= EXERCISE DIRECTIONS =
Search the records for the word "name" and copy each line in which it appears.

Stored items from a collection
────────────────

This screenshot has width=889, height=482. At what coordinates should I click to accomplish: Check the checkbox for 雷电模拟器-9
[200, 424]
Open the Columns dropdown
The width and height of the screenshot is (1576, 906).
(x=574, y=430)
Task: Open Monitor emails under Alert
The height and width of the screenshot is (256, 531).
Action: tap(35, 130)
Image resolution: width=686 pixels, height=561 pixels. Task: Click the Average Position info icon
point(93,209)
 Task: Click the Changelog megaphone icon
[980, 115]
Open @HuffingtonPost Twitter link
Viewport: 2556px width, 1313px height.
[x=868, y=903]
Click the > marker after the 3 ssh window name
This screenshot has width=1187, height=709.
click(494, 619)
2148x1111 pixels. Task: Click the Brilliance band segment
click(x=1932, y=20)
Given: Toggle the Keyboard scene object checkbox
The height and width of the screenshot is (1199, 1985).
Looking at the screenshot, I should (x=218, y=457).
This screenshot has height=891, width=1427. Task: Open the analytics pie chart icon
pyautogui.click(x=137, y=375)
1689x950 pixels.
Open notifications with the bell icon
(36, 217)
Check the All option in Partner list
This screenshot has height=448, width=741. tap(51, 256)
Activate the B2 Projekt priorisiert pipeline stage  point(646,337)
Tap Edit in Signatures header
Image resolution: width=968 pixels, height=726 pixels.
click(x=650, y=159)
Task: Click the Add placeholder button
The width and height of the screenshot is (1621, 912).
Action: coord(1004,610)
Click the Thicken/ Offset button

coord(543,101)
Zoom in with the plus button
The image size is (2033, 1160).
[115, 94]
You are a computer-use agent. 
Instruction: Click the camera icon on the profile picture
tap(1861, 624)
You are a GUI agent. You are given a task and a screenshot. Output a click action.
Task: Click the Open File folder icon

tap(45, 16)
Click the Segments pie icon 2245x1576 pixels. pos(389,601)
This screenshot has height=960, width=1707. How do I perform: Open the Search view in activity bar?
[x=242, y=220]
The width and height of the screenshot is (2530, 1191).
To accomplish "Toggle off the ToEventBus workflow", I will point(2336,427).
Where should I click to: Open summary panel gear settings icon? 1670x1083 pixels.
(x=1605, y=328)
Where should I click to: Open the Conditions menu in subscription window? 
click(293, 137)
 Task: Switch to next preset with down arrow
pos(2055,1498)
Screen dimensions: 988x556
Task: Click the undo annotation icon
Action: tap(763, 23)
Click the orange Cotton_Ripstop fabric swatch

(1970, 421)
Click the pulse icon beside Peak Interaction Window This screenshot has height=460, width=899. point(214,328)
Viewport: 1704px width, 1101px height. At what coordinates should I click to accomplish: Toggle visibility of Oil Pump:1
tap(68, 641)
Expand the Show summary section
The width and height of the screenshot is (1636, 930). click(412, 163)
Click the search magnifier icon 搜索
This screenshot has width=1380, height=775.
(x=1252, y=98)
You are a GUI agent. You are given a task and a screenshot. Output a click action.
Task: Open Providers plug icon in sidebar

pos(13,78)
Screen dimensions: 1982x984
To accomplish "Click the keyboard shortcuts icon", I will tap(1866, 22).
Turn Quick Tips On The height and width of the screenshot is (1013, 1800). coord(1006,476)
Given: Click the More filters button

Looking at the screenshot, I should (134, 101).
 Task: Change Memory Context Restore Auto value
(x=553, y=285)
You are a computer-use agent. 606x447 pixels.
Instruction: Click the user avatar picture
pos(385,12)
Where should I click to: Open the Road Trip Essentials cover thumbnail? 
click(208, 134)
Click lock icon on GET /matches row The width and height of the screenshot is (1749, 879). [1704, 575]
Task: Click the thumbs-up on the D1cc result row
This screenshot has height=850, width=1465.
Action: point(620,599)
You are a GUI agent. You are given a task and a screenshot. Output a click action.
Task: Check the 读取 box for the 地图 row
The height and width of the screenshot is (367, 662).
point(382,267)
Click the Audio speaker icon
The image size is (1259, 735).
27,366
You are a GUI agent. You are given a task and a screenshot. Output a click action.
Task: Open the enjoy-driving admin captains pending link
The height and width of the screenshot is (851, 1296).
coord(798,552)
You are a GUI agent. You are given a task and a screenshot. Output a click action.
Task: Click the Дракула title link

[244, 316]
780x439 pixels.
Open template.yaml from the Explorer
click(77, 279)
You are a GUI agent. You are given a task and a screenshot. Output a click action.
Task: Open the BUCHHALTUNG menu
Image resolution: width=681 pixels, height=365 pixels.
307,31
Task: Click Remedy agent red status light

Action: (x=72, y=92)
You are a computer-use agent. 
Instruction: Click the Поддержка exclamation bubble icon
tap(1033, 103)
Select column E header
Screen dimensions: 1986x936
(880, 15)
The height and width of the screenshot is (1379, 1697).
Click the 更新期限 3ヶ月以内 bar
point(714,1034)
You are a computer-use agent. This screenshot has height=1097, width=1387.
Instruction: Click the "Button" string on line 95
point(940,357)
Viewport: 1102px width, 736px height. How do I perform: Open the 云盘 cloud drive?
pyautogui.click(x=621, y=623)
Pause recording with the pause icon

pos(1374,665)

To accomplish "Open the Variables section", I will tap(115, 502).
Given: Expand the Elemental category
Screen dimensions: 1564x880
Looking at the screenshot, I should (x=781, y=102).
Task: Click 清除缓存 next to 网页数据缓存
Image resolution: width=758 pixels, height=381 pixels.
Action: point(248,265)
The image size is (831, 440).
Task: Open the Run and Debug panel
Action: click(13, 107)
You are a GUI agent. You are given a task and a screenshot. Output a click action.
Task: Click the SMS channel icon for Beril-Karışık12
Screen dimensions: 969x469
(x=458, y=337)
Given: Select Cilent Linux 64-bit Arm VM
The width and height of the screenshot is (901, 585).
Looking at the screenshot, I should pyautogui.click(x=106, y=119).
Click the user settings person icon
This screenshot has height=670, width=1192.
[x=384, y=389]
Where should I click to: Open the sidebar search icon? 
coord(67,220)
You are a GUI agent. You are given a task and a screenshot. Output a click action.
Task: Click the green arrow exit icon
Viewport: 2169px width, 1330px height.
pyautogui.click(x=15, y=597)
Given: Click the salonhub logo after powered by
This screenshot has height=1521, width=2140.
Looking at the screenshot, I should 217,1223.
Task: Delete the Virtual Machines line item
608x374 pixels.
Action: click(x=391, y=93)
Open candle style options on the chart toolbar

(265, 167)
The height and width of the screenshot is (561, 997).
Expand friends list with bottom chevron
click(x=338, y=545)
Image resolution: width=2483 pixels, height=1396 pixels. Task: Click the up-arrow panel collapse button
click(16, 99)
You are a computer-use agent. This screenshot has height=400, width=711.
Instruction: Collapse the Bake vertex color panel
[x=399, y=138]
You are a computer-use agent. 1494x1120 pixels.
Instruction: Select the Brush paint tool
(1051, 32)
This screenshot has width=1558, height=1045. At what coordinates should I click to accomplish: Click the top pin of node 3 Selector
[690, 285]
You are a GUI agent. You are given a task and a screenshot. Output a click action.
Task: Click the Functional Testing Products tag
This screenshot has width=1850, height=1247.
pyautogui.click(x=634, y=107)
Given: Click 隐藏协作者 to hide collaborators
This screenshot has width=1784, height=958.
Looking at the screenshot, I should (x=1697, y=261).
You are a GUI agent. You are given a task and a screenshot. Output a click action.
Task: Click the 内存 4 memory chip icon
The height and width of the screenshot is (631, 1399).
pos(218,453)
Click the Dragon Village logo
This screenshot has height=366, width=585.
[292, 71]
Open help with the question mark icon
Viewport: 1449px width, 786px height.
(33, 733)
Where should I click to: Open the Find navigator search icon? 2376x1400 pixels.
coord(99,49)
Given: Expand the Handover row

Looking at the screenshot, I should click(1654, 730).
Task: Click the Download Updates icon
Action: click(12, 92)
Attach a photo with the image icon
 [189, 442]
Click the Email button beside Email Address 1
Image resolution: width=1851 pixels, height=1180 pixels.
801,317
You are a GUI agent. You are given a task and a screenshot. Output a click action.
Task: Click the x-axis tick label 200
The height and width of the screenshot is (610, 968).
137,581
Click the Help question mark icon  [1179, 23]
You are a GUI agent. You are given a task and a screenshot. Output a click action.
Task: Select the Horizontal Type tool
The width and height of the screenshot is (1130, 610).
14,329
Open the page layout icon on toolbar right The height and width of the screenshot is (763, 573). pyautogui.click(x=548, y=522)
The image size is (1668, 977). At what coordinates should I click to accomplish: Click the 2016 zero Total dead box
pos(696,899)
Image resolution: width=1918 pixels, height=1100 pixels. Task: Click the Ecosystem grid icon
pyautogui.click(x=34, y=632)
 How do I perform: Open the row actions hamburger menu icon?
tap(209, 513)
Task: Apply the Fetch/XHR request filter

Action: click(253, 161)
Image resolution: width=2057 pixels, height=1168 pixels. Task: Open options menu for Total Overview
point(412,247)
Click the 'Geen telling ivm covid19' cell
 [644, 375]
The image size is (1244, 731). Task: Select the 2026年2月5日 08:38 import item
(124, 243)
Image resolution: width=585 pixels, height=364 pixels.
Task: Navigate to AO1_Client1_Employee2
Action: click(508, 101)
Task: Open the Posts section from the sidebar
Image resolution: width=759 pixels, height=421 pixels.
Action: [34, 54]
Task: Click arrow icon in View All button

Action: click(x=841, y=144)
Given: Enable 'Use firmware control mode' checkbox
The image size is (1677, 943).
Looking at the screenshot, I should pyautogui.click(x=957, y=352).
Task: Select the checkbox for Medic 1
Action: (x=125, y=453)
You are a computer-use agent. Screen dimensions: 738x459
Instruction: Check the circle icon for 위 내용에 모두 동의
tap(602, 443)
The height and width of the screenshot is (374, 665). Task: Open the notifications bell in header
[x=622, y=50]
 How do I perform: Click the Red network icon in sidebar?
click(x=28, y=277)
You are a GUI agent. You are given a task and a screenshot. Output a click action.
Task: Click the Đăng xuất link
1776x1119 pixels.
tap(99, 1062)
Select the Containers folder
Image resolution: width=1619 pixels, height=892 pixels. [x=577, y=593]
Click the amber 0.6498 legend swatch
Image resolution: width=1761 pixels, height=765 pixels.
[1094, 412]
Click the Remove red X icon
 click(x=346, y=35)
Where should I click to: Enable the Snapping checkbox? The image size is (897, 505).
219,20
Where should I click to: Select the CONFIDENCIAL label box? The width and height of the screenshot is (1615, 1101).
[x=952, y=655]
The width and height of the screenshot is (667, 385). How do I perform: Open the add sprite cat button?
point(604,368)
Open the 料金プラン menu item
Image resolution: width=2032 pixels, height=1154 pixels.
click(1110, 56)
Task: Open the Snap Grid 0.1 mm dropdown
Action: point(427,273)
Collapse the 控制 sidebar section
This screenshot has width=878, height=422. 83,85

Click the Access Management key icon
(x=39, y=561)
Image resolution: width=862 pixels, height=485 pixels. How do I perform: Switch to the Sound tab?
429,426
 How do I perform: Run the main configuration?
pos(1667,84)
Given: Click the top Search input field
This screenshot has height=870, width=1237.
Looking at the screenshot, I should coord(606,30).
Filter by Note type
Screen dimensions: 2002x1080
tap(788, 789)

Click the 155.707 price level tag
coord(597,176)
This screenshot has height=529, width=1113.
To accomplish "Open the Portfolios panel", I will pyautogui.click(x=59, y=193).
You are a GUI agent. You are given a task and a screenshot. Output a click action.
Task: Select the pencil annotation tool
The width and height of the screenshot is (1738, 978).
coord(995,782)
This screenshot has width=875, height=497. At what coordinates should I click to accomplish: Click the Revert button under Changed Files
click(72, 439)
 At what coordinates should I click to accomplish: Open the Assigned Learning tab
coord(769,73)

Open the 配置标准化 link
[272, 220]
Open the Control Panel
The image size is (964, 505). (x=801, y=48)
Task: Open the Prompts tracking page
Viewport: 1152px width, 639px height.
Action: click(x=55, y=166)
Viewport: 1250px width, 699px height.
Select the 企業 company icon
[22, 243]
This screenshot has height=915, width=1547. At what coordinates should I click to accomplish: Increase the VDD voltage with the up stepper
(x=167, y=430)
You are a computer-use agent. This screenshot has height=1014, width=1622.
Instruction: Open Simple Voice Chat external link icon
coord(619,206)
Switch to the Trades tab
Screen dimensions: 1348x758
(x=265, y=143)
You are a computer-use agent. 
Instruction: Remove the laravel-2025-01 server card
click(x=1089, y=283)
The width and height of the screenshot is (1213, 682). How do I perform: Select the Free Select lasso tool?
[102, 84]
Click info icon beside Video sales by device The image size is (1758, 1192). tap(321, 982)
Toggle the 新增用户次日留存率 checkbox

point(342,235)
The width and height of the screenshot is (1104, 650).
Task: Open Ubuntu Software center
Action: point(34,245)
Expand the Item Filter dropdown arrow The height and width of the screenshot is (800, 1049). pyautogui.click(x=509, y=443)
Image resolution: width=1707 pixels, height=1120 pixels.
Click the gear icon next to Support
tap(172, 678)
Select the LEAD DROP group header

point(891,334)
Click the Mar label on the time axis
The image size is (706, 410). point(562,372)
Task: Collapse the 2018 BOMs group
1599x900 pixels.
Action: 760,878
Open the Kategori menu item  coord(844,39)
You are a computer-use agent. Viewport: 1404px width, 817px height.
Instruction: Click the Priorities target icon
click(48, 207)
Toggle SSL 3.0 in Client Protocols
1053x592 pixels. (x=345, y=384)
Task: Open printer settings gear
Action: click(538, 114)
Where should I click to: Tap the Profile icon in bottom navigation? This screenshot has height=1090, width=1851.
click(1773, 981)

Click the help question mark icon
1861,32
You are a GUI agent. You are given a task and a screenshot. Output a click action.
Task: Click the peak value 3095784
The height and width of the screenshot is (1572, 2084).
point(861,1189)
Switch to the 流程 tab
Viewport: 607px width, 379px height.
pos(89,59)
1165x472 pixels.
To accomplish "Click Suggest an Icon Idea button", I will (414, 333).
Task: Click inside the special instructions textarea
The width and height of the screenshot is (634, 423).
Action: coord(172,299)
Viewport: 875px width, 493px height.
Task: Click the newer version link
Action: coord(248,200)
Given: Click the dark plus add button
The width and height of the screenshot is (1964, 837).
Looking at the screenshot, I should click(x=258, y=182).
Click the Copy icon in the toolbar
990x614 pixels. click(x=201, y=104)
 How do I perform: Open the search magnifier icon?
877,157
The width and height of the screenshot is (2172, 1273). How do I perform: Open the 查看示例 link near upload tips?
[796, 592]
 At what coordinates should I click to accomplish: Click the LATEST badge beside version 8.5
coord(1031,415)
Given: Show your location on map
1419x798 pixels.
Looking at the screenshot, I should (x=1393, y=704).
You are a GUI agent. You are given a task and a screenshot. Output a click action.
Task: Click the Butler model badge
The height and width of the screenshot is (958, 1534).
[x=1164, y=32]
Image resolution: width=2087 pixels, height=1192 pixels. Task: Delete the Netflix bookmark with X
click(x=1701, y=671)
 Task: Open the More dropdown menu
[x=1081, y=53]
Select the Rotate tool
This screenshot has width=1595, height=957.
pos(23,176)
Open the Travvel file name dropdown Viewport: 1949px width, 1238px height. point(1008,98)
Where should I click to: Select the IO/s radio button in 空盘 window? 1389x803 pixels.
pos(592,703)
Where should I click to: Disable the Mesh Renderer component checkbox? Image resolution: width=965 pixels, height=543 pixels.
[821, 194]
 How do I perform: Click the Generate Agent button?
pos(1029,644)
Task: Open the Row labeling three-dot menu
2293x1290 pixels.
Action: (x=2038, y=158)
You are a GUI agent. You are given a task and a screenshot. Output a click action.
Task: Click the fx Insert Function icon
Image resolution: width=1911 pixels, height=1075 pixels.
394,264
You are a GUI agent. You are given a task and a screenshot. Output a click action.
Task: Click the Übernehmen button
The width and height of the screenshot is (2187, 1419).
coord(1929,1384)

────────────────

= TASK OUTPUT =
Click the > marker after the 3 ssh window name
Open the Travvel file name dropdown Viewport: 1949px width, 1238px height. point(1008,98)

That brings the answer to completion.